Do you ever wake up in the morning with a sore mouth or jaw? Bruxism is the medical term for grinding teeth or jaw clenching, especially during sleep or while under stress. When a person grinds down their front teeth, the upper and lower jaw get closer together which gives a haggard appearance to the face when the mouth is closed.
Bruxism is a stress symptom that often has a major impact on dental health. People who have otherwise healthy teeth and gums can clench so often and so hard that over time their teeth become sensitive and they experience jaw pain and headaches.
Bruxers are often unaware that they have developed this habit of grinding teeth and, often have no idea that treatment is available until damage as already been done to the mouth and teeth.
Your dentist can best spot signs of bruxism in your mouth and jaw with regular visits and examinations. Talk with your dentist if you suspect that you are grinding your teeth. Bruxism is the involuntary, nervous teeth grinding while a patient is asleep and your dentist is best suited to spot evidence of this problem.

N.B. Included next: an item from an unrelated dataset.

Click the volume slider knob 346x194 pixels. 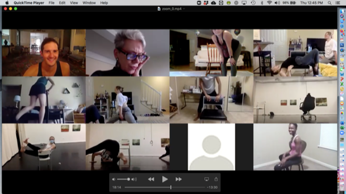pos(128,179)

Grinding teeth is often not a major problem but sometimes it can be frequent and severe enough to lead to jaw disorders, headaches, damaged teeth and other problems. Muscle relaxants or botulism toxin may temporarily ease spasm in clenched and overworked jaw muscles when more conservative treatments fail. A nightguard is NOT a solution, rather a method of greatly decreasing the damagecaused by bruxing. The mouth guard that your dentist might suggest will not cure you of your teeth grinding. It only serves as a bandaid to cover up the problem and protect your teeth. It is best to try to uncover the source of the problem and eliminate your damaging habit of grinding teeth.